As Trump continued to try to subvert the results of a presidential election he clearly lost to Joe Biden, Bernstein said on Twitter he was “not violating any pledge of journalistic confidentially [sic]”.
His information, he said, came from “colleagues, staff members, lobbyists [and] White House aides”.
Then he named names.
They were: Rob Portman (Ohio), Lamar Alexander (Tennessee), Ben Sasse (Nebraska), Roy Blunt (Missouri), Susan Collins (Maine), Lisa Murkowski (Alaska), John Cornyn (Texas), John Thune (South Dakota), Mitt Romney (Utah), Mike Braun and Todd Young (Indiana), Tim Scott (South Carolina), Rick Scott and Marco Rubio (Florida), Chuck Grassley (Iowa), Richard Burr (North Carolina), Pat Toomey (Pennsylvania), Martha McSally (Arizona), Jerry Moran and Pat Roberts (Kansas) and Richard Shelby (Alabama).
The list contained senior Republican figures such as Thune, the majority whip; Rubio, acting chair of the intelligence committee; and Grassley, a former judiciary committee chair.
Some on Bernstein’s list, Sasse, Cornyn, Collins and Murkowski among them, have criticized Trump publicly.

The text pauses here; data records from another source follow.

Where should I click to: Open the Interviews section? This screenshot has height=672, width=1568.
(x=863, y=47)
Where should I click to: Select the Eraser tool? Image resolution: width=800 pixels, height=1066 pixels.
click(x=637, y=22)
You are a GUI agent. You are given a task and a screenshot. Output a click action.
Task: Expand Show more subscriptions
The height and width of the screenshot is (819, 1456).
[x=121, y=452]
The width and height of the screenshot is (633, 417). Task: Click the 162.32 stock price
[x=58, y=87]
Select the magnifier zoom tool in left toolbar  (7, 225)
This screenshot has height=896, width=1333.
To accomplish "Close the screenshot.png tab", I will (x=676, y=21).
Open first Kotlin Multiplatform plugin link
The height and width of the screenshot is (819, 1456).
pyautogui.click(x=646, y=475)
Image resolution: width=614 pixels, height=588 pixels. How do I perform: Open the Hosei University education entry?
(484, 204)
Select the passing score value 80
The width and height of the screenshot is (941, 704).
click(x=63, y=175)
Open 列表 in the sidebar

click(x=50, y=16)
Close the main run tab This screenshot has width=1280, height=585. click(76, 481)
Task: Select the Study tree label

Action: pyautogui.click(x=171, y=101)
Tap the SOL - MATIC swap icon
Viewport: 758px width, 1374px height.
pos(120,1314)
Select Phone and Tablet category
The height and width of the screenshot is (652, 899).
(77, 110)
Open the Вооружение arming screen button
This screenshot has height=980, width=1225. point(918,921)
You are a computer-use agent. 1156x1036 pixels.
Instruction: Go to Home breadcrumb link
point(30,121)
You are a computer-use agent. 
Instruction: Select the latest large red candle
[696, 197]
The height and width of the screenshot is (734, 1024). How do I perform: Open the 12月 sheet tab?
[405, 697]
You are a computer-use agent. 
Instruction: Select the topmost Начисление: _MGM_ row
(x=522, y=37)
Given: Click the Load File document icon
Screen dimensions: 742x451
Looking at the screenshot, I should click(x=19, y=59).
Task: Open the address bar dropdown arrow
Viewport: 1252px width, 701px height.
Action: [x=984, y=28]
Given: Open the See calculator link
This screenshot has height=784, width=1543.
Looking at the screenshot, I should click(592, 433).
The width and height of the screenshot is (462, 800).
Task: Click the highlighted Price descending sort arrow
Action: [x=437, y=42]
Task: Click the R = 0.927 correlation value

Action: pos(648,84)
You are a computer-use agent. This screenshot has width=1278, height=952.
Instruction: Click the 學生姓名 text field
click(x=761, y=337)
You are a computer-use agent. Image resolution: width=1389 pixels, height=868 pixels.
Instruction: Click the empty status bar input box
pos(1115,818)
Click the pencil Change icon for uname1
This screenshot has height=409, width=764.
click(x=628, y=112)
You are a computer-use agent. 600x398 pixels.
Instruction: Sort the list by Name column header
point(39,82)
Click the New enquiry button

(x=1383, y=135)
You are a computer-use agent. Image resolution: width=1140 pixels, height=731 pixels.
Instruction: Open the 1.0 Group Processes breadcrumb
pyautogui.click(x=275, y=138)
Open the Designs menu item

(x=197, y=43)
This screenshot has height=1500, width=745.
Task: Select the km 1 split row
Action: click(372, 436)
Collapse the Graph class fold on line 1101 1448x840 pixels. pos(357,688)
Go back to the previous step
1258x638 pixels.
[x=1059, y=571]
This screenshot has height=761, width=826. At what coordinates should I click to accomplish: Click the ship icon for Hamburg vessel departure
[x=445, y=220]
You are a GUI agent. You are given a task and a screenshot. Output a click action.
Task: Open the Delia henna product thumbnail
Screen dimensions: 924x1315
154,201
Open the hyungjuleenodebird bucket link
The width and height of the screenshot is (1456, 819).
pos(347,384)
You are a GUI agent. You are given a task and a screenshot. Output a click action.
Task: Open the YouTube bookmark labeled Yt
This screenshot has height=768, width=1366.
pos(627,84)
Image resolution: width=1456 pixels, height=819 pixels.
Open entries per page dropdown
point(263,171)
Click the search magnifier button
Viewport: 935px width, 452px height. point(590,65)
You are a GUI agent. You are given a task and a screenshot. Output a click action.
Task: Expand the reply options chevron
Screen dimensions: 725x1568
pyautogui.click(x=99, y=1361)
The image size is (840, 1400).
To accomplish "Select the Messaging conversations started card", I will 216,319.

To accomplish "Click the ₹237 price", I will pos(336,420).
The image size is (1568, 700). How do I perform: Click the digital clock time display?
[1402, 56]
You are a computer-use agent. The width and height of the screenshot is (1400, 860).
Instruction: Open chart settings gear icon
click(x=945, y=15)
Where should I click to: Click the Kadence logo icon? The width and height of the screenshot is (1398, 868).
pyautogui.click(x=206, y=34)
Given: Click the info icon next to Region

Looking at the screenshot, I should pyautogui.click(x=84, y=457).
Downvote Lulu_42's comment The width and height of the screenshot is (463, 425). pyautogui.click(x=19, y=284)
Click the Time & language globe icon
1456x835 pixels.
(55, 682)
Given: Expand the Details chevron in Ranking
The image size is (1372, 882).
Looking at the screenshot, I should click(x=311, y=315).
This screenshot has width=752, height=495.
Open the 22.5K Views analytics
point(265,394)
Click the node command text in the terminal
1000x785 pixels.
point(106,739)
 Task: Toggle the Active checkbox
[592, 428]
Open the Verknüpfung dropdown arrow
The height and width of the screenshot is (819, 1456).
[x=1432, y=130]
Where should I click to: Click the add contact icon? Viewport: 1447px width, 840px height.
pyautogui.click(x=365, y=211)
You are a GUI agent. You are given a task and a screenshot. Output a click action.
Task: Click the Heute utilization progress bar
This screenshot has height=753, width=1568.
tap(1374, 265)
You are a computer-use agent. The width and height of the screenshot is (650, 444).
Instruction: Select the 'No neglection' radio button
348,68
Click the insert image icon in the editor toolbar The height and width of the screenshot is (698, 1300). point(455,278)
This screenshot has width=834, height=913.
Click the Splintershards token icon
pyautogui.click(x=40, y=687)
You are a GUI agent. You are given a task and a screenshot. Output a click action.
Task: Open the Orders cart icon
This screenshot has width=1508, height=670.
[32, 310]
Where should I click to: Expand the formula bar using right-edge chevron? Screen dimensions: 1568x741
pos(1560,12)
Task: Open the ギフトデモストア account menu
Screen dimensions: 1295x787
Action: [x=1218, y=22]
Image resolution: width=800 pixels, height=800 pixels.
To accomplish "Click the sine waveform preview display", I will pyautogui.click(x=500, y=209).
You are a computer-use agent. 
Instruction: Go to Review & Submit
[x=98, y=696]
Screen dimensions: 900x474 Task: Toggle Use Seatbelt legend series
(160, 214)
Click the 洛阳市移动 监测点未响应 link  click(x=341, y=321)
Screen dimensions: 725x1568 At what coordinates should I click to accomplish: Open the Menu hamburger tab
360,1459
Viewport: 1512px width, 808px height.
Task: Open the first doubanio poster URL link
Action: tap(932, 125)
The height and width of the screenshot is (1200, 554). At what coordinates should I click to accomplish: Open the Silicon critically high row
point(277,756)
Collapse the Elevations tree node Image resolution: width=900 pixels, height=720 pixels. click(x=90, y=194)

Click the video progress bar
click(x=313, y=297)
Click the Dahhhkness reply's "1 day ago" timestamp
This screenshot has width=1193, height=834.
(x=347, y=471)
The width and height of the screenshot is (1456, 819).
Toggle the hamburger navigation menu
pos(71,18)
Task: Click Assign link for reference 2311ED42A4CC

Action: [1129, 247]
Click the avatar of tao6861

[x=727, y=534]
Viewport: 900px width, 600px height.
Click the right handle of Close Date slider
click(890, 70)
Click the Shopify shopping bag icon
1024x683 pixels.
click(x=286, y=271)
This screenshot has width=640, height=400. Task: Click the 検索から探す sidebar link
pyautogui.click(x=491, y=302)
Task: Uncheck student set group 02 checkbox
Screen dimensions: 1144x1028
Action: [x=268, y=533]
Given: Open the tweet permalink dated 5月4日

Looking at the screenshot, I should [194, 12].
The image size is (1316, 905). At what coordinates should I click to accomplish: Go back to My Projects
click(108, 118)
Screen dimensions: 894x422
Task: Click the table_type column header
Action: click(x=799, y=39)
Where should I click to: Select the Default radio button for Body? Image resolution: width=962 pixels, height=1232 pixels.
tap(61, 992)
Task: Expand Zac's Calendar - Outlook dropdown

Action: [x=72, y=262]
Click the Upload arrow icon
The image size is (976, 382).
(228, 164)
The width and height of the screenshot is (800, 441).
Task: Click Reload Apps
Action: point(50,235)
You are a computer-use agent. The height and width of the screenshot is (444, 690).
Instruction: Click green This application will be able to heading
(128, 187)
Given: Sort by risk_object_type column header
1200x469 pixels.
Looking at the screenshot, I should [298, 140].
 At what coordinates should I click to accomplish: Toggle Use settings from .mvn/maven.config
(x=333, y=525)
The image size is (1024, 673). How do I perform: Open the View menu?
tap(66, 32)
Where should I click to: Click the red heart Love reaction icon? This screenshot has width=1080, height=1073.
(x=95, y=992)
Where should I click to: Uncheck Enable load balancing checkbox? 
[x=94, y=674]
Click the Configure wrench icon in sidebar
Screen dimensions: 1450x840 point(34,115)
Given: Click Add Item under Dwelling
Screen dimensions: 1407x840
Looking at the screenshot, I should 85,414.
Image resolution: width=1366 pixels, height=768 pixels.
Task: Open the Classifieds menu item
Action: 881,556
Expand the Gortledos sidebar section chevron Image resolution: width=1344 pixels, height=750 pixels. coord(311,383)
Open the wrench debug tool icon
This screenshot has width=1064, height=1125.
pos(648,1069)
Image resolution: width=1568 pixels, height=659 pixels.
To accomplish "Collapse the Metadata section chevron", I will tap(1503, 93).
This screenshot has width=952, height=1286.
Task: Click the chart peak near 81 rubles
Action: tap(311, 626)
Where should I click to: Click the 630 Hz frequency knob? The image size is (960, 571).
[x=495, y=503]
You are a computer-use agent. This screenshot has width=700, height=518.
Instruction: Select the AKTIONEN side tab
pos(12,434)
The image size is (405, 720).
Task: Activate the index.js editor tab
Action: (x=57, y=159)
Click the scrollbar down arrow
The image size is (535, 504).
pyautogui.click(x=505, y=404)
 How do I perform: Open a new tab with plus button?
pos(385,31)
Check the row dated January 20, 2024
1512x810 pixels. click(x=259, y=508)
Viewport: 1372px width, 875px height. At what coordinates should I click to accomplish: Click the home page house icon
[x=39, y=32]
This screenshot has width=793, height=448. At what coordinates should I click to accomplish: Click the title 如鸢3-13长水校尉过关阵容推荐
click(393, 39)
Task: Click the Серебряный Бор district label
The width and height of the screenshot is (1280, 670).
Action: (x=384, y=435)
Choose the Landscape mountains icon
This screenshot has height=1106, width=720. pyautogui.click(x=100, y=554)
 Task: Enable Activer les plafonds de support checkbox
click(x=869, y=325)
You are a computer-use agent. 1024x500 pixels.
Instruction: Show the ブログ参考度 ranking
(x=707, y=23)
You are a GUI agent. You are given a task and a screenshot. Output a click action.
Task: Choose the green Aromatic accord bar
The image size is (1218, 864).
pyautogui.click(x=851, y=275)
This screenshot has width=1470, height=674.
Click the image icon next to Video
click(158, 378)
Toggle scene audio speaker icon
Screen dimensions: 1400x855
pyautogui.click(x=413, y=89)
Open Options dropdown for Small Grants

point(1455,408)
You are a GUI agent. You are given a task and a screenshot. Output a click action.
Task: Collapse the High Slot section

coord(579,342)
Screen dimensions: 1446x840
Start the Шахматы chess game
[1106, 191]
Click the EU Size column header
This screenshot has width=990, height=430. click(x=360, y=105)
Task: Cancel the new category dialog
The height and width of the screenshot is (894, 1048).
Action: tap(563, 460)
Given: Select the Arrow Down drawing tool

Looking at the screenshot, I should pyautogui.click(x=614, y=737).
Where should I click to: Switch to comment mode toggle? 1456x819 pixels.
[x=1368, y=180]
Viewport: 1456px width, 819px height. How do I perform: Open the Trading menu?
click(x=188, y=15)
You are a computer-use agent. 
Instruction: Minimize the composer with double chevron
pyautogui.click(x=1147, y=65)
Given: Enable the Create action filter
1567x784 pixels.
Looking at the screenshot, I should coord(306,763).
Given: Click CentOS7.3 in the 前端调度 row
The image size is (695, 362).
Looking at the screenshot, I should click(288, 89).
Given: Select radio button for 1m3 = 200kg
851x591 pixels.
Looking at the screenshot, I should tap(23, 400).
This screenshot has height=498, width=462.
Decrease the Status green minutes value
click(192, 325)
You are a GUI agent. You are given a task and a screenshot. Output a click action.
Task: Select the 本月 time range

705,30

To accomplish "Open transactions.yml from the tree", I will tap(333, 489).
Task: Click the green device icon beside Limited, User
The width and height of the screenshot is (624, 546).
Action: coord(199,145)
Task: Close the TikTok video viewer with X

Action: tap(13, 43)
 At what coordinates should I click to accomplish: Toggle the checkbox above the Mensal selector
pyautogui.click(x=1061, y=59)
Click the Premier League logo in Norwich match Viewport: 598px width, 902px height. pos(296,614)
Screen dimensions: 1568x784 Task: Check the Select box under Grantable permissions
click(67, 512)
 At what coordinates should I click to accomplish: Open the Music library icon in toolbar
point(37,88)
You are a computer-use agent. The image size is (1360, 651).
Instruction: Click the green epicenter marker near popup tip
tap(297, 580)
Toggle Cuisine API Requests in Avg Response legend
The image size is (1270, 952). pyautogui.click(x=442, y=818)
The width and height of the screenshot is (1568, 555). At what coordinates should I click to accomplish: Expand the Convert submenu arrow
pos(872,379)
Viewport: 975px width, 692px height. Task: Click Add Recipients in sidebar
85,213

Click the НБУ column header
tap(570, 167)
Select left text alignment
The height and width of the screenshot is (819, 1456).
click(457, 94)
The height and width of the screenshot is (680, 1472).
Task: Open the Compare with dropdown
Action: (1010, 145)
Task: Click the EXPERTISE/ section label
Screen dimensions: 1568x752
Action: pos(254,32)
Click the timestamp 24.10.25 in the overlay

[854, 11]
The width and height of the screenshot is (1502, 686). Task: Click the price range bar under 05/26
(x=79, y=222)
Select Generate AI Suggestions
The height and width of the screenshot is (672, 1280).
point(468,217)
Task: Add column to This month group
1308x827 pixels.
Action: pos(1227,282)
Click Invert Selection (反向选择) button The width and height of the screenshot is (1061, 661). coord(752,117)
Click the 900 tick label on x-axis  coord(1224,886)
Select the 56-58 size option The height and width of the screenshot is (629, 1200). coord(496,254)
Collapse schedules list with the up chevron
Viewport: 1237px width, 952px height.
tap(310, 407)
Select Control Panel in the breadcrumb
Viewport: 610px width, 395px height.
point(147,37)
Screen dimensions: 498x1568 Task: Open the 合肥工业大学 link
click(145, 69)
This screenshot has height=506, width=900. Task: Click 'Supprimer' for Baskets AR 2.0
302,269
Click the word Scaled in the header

Romney, Rubio, Murkowski, Toomey and Collins have recognized Biden as president-elect.
Bernstein, 76, worked with Bob Woodward on the Washington Post’s coverage of the Watergate scandal, which led to the resignation of Richard Nixon in 1974.
Woodward’s coverage of Trump has produced two bestselling books, Fear and Rage, which have relied on unnamed sources highly critical of Trump – and, in the latter case, the president’s own on-record and highly damaging thoughts.
Speaking to CNN on Friday, Bernstein said: “Many, if not most, of these individuals, from what I have been told, were happy to see Donald Trump defeated in this election as long as the Senate could be controlled by the Republicans.”
That outcome now hinges on two run-off elections in Georgia, on 5 January.
A spokesman for Rick Scott told Forbes the list was “dumb and doesn’t warrant a real response. Needless to say, Carl Bernstein has no idea what he’s talking about.”
But Bernstein wrote that “with few exceptions”, the senators’ “craven public silence has helped enable Trump’s most grievous conduct – including undermining and discrediting the US the electoral system”.